YOUR INSTRUCTIONS - Set down the listing again, word for word.

SOURCE MATERIAL -
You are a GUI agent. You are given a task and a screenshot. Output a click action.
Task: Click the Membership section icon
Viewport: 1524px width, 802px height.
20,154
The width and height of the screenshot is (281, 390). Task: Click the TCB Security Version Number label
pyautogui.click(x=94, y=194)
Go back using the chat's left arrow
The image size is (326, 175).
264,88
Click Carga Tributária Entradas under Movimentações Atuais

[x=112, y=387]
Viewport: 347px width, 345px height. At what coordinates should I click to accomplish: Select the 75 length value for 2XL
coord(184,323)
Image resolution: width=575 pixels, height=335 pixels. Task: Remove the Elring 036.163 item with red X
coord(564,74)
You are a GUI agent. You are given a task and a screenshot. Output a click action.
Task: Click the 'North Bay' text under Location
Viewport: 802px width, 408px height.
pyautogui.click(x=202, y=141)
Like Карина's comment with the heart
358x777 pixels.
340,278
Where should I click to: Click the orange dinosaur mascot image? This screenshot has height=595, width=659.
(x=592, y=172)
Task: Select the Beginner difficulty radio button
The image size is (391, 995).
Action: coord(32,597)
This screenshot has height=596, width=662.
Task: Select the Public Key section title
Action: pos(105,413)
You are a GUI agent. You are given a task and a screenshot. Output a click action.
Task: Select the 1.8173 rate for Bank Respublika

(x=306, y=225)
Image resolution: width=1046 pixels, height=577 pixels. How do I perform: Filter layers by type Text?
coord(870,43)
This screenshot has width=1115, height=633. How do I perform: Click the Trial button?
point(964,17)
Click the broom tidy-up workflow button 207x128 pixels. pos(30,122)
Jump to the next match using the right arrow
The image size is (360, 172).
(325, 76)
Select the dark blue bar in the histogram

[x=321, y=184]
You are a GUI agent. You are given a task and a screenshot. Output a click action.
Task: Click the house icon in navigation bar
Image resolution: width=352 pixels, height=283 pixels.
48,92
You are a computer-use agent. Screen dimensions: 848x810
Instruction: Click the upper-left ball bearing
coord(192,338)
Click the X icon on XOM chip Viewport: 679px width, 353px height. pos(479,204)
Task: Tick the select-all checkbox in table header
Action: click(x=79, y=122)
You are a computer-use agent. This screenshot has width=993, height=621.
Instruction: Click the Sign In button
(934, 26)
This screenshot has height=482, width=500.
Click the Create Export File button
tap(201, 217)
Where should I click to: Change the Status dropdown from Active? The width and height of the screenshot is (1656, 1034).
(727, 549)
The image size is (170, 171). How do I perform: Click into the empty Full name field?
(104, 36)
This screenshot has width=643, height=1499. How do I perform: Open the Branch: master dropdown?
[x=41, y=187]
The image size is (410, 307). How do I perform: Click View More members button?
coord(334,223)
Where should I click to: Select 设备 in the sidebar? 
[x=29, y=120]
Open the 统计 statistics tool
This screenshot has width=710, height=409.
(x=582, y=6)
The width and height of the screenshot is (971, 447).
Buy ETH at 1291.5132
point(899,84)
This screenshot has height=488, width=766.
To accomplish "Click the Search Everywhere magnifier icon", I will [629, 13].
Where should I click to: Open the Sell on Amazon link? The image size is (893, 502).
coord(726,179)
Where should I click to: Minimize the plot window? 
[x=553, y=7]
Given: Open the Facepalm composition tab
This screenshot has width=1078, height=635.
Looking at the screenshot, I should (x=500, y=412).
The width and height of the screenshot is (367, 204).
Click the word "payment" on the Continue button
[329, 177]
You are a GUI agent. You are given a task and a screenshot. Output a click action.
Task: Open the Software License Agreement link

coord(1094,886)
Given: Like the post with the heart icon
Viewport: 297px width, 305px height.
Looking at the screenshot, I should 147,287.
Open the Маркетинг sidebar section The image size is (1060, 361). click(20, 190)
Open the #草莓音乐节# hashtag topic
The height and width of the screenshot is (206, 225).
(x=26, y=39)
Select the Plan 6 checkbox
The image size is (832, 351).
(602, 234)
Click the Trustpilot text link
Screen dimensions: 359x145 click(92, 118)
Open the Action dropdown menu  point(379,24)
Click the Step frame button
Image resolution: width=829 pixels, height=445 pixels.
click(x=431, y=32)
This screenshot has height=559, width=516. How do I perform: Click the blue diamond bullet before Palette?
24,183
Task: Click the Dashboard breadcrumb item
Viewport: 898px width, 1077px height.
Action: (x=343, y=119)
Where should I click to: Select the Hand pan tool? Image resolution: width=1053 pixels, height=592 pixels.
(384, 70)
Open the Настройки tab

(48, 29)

RESULT -
You are a GUI agent. You are given a task and a screenshot. Output a click action.
Task: Click the Membership section icon
Viewport: 1524px width, 802px height.
20,154
The width and height of the screenshot is (281, 390). Task: Click the TCB Security Version Number label
pyautogui.click(x=94, y=194)
Go back using the chat's left arrow
The image size is (326, 175).
264,88
Click Carga Tributária Entradas under Movimentações Atuais

[x=112, y=387]
Viewport: 347px width, 345px height. At what coordinates should I click to accomplish: Select the 75 length value for 2XL
coord(184,323)
Image resolution: width=575 pixels, height=335 pixels. Task: Remove the Elring 036.163 item with red X
coord(564,74)
You are a GUI agent. You are given a task and a screenshot. Output a click action.
Task: Click the 'North Bay' text under Location
Viewport: 802px width, 408px height.
pyautogui.click(x=202, y=141)
Like Карина's comment with the heart
358x777 pixels.
340,278
Where should I click to: Click the orange dinosaur mascot image? This screenshot has height=595, width=659.
(x=592, y=172)
Task: Select the Beginner difficulty radio button
The image size is (391, 995).
Action: coord(32,597)
This screenshot has height=596, width=662.
Task: Select the Public Key section title
Action: pos(105,413)
You are a GUI agent. You are given a task and a screenshot. Output a click action.
Task: Select the 1.8173 rate for Bank Respublika

(x=306, y=225)
Image resolution: width=1046 pixels, height=577 pixels. How do I perform: Filter layers by type Text?
coord(870,43)
This screenshot has width=1115, height=633. How do I perform: Click the Trial button?
point(964,17)
Click the broom tidy-up workflow button 207x128 pixels. pos(30,122)
Jump to the next match using the right arrow
The image size is (360, 172).
(325, 76)
Select the dark blue bar in the histogram

[x=321, y=184]
You are a GUI agent. You are given a task and a screenshot. Output a click action.
Task: Click the house icon in navigation bar
Image resolution: width=352 pixels, height=283 pixels.
48,92
You are a computer-use agent. Screen dimensions: 848x810
Instruction: Click the upper-left ball bearing
coord(192,338)
Click the X icon on XOM chip Viewport: 679px width, 353px height. pos(479,204)
Task: Tick the select-all checkbox in table header
Action: click(x=79, y=122)
You are a computer-use agent. This screenshot has width=993, height=621.
Instruction: Click the Sign In button
(934, 26)
This screenshot has height=482, width=500.
Click the Create Export File button
tap(201, 217)
Where should I click to: Change the Status dropdown from Active? The width and height of the screenshot is (1656, 1034).
(727, 549)
The image size is (170, 171). How do I perform: Click into the empty Full name field?
(104, 36)
This screenshot has width=643, height=1499. How do I perform: Open the Branch: master dropdown?
[x=41, y=187]
The image size is (410, 307). How do I perform: Click View More members button?
coord(334,223)
Where should I click to: Select 设备 in the sidebar? 
[x=29, y=120]
Open the 统计 statistics tool
This screenshot has width=710, height=409.
(x=582, y=6)
The width and height of the screenshot is (971, 447).
Buy ETH at 1291.5132
point(899,84)
This screenshot has height=488, width=766.
To accomplish "Click the Search Everywhere magnifier icon", I will [629, 13].
Where should I click to: Open the Sell on Amazon link? The image size is (893, 502).
coord(726,179)
Where should I click to: Minimize the plot window? 
[x=553, y=7]
Given: Open the Facepalm composition tab
This screenshot has width=1078, height=635.
Looking at the screenshot, I should (x=500, y=412).
The width and height of the screenshot is (367, 204).
Click the word "payment" on the Continue button
[329, 177]
You are a GUI agent. You are given a task and a screenshot. Output a click action.
Task: Open the Software License Agreement link

coord(1094,886)
Given: Like the post with the heart icon
Viewport: 297px width, 305px height.
Looking at the screenshot, I should 147,287.
Open the Маркетинг sidebar section The image size is (1060, 361). click(20, 190)
Open the #草莓音乐节# hashtag topic
The height and width of the screenshot is (206, 225).
(x=26, y=39)
Select the Plan 6 checkbox
The image size is (832, 351).
(602, 234)
Click the Trustpilot text link
Screen dimensions: 359x145 click(92, 118)
Open the Action dropdown menu  point(379,24)
Click the Step frame button
Image resolution: width=829 pixels, height=445 pixels.
click(x=431, y=32)
This screenshot has height=559, width=516. How do I perform: Click the blue diamond bullet before Palette?
24,183
Task: Click the Dashboard breadcrumb item
Viewport: 898px width, 1077px height.
Action: (x=343, y=119)
Where should I click to: Select the Hand pan tool? Image resolution: width=1053 pixels, height=592 pixels.
(384, 70)
Open the Настройки tab

(48, 29)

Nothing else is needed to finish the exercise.